Бесстрашная любовь - Гиппиус Зинаида Николаевна


Зинаида Гиппиус

Бесстрашная любовь

I

Они встречаются все чаще.

Лица у них молодые. А глаза старые-старые, странные,  пустые.

Эти люди молчаливы. Но могут вдруг разговориться, и тогда говорят все о том же,  и почти одно и то же.

 Русский народ только теперь показал свой настоящий «лик». И это не лик, а звериная харя. Русский народ не способен ни к какому человеческому развитию, культуре, просвещению. Его нужно запереть, ему нужно совершенное рабство, железная палка.

Кто они, так говорящие? Правые? Убежденные последователи Пуришкевича, Суворина и  Максима Горького, только что заявившего на всю Европу, что он «ненавидит» русский народ, «этих низколобых, недостойных называться людьми?».

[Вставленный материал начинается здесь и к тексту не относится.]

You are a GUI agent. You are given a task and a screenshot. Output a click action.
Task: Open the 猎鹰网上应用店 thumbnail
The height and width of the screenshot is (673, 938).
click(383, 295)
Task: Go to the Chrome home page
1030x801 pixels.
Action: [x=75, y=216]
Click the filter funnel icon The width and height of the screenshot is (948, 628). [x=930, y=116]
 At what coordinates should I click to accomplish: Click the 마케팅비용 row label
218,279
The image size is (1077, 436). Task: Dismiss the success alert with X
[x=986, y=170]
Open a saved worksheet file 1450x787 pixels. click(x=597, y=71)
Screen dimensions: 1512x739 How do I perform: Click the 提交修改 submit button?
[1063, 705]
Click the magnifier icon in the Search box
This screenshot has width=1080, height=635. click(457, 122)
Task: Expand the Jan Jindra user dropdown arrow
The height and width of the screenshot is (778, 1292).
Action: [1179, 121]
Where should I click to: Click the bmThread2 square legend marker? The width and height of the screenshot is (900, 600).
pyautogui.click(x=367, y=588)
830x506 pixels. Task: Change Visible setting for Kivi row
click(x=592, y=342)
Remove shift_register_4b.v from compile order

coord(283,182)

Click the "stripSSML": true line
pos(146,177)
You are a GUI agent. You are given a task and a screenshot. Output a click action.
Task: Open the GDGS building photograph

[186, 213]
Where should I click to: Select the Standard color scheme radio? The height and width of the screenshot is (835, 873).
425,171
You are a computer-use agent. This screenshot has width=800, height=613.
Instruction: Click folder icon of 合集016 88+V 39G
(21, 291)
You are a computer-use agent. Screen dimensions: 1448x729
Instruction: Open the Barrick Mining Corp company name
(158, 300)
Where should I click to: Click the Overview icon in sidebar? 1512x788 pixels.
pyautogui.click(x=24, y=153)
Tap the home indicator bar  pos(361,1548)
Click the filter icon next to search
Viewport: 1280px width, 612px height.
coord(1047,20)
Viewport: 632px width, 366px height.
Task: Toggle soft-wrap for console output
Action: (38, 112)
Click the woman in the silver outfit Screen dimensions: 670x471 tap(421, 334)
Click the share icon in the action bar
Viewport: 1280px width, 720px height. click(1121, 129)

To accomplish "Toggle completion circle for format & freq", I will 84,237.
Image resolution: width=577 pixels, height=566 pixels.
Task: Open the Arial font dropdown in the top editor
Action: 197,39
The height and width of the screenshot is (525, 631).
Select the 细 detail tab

Нет, не правые. И не левые. Их нельзя никуда зачислить, никуда приписать. Они совсем не политики и на политику не претендуют. Это просто средние русские люди, но эта сама толща интеллигентных и полуинтеллигентных русских изгоев. Бывшие офицеры, бывшие офицеры-студенты, студенты-добровольцы, маленькие чиновники, учителя, техники, служащие Они дети и внуки тех самых русских людей, которые когда-то поклонились русскому народу «до земли»; шли на служение ему, не боясь гибели. И, может быть, недавно еще «дети» привычно верили «богоносцу» Достоевского, Платону Каратаеву Толстого. Теперь они говорят: «Не Платон Каратаев  а товарищ Пятаков. Русский мужик  подлец и раб. Русский народ  зверь. Мы видели его харю».

Средний русский человек,  имя ему легион,  очень важен. Отметать его, ругать «обывателем»,  какая жалкая политика! И какая близорукая грубость! Теперь в особенности: ведь каждый из этих изгоев,  учителей, студентов, добровольцев,  прошел борьбу, с оружием в руках или без оружия, но борьбу смертную. Речи его ужасны? Не отмахивайтесь от них с легкостью. Поймите, что нужно пережить, чтобы дойти до таких слов о своем народе, о собственном чреве, собственном истоке,  о себе самом. Не знают ли они все где-то подсознательно, чувственно, что и сами они  тот же русский народ? и зверь и раб. Значит, и мы звери и рабы. Пропала Россия. Чтобы понять  достаточно взглянуть в пустые, старые глаза. В них  уже почти спокойное отчаяние.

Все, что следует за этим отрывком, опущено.